Cerebral edema is bad. Very bad.
 
Ok so Ketoacidosis is the field dx. I'd call for ALS if available to meet en route who would most likely administer Glucagon or D-50. EMT administers oral glucose while en route to closest hospital.


The bad news is, you would probably do this. You didn't realize that glucose, dextrose or glucagon was contraindicated until we pointed it out.

This is just one example of why I believe that EMT-Bs should not be the first level in a tiered response.
 
The bad news is, you would probably do this. You didn't realize that glucose, dextrose or glucagon was contraindicated until we pointed it out.
Agreed
This is just one example of why I believe that EMT-Bs should not be the first level in a tiered response.
disagree. Just because one EMT didn't know something, doesn't mean no EMTs know that. I happen to know this, and I am pretty confident that most EMTs know it too.

If we are going for least common denominator, how many medic skills and drugs should be taken away because a medic somewhere doesn't know something, or makes a mistake?
 
Agreeddisagree. Just because one EMT didn't know something, doesn't mean no EMTs know that. I happen to know this, and I am pretty confident that most EMTs know it too.

If we are going for least common denominator, how many medic skills and drugs should be taken away because a medic somewhere doesn't know something, or makes a mistake?

Sorry. I think most BLS providers lack the education to do anything more than very simple treatments (read: splints and ice packs) and most lack any sort of critical thinking skill that will determine transport decision or level of care needed.

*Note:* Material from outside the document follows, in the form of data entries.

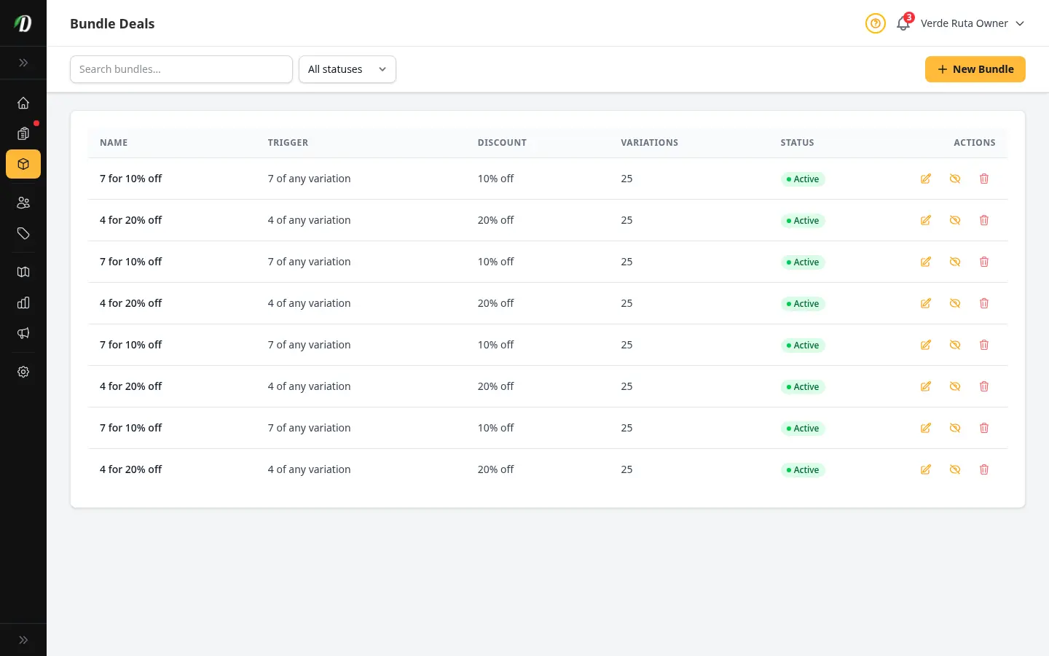Expand the sidebar using top double chevron
The width and height of the screenshot is (1049, 656).
[x=23, y=63]
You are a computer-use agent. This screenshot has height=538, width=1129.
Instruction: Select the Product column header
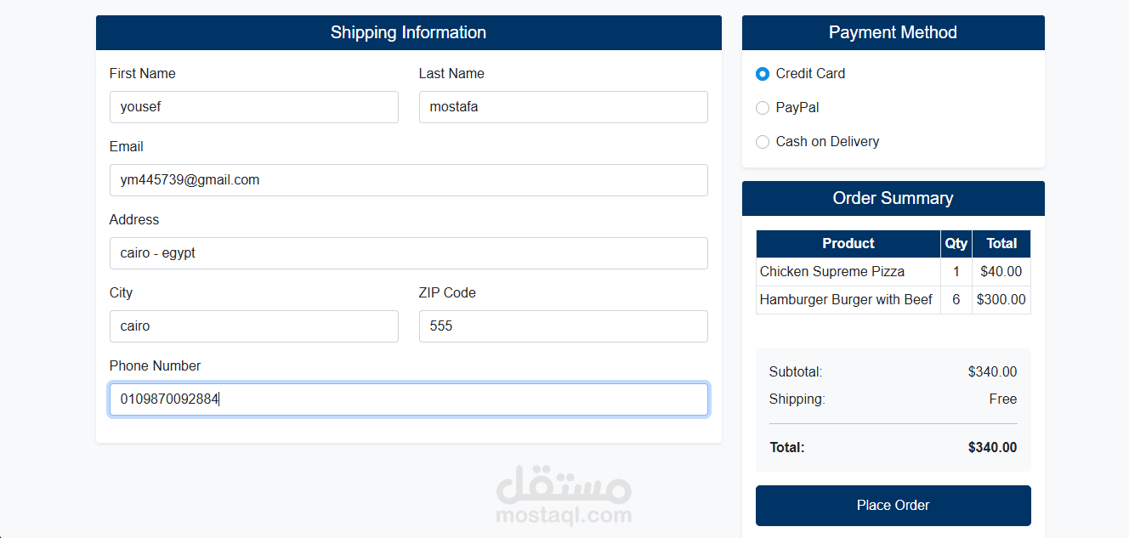pos(848,244)
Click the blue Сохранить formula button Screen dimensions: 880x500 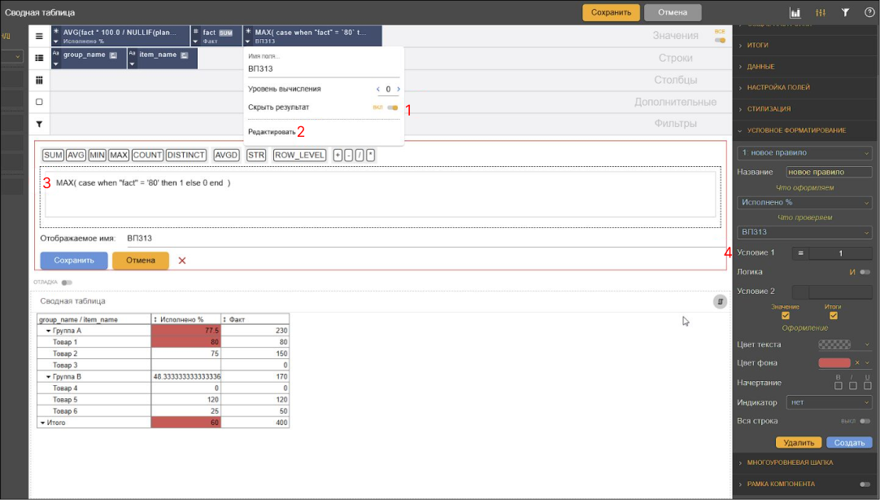(x=74, y=261)
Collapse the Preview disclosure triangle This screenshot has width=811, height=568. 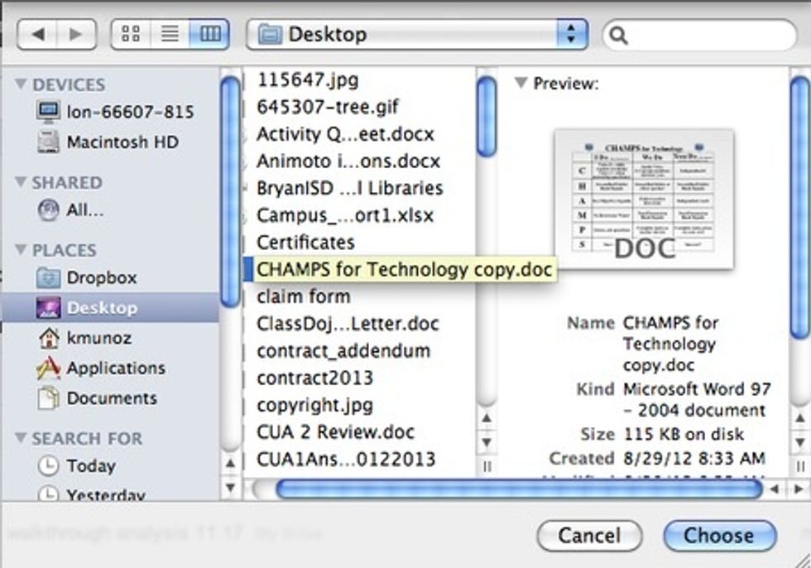click(x=521, y=84)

CPAP for cardiogenic shock? EpiPen for some diffuse urticaria on the trunk? Sugar for DKA? Narcan for a head bleed?

Let's teach EMTs how to drive safely. How to move patients safely and how to act more as a mobile CNA and limit their role to BLS IFT.
 
@DrParasite I agree we can't "blanket term" all EMT's as such, just like we can't do the same with all paramedics.

The sad fact of the matter--as is in life--is we cannot force anyone to take education seriously. So to apply this to even the prehospital environment basically boils down to this:

You're only as good as your own ambition.

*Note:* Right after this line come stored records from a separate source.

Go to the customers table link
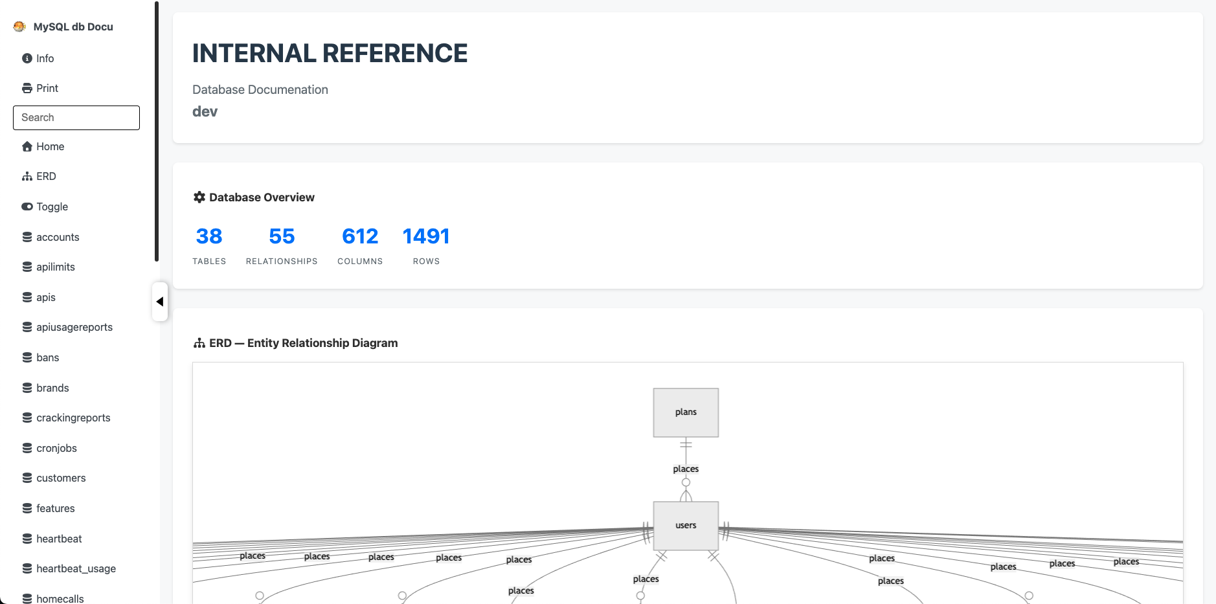The height and width of the screenshot is (604, 1216). 61,478
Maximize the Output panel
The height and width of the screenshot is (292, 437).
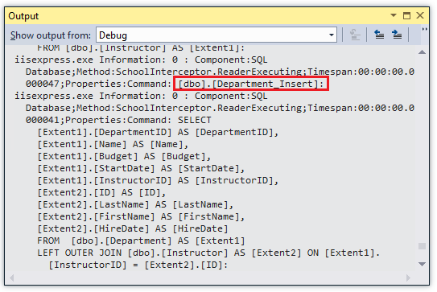(407, 15)
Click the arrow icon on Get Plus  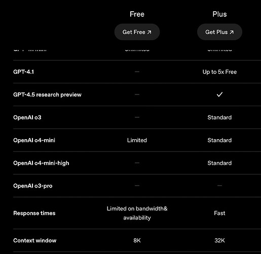pyautogui.click(x=232, y=32)
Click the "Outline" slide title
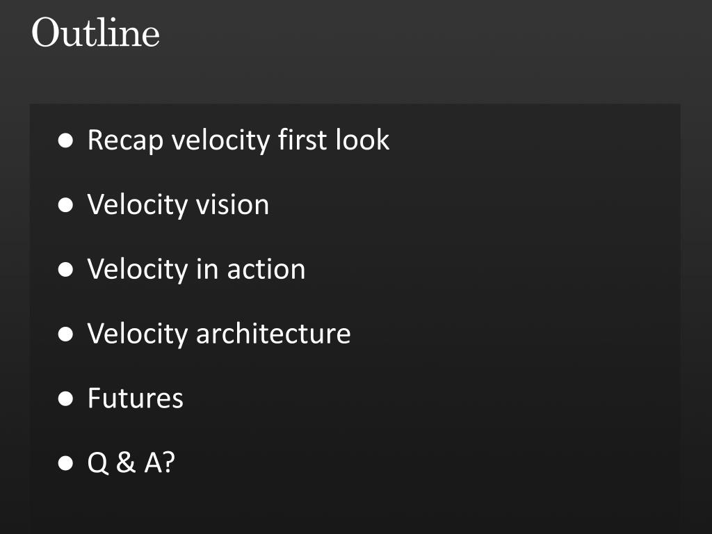 point(95,33)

I cannot teach ambition, or self-motivation, but I can sure flick a pebble at an ocean of EMT's and medics who talk a big game, but do not deliver. Why? They have no internal drive, period.
 
@DrParasite I agree we can't "blanket term" all EMT's as such, just like we can't do the same with all paramedics.

The sad fact of the matter--as is in life--is we cannot force anyone to take education seriously. So to apply this to even the prehospital environment basically boils down to this:

You're only as good as your own ambition.

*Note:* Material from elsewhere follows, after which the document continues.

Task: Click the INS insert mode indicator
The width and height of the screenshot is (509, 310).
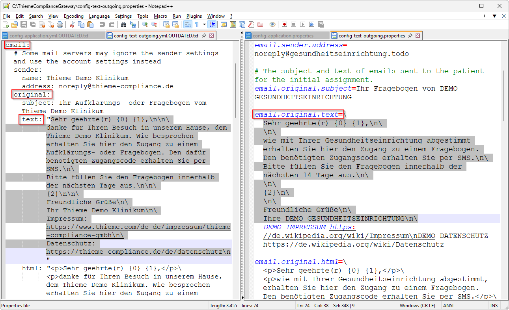Action: pyautogui.click(x=494, y=306)
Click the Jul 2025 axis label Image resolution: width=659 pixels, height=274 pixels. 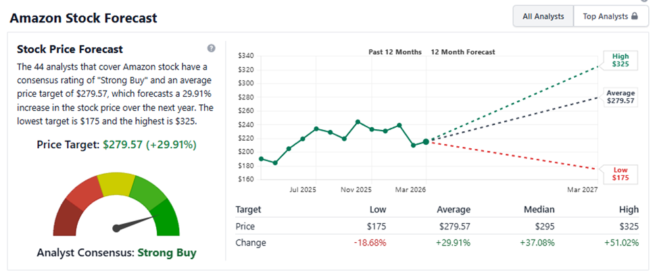[303, 190]
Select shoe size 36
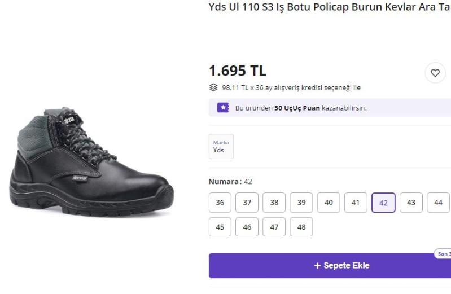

I cannot teach ambition, or self-motivation, but I can sure flick a pebble at an ocean of EMT's and medics who talk a big game, but do not deliver. Why? They have no internal drive, period.

Absolutely agree in regards to ambition being important, simply stated you cannot not teach anything to anyone whom doesn't want to learn. And you cannot make someone "Want" to learn, but you can make it a culture and use other types of social pressures to make this a norm. It is not something you can do over night, it has to be grown and nurtured.. Admittedly no small or simple task, yet not out of the realm of possible.

The bad news is, you would probably do this. You didn't realize that glucose, dextrose or glucagon was contraindicated until we pointed it out.

This is just one example of why I believe that EMT-Bs should not be the first level in a tiered response.

Was actually stunned when I had first read the comment regarding Tx a DKA Pt with Glucose, and felt the same as you. Because of what you and Ventmonkey had pointed out I agree that the tiered system is not ideal for Most systems.
 
DKA is one of the more time consuming/labor intensive things we treat acutely in the ICU. As a medical resident in the ICU we spent many nights up trending electrolytes/glucose/metabolic panels every couple hours adjusting fluids and drips.

From a prehospital standpoint I'd say start on fluids get to a hospital. What's really needed is several hours or a night or close monitoring and frequent labs.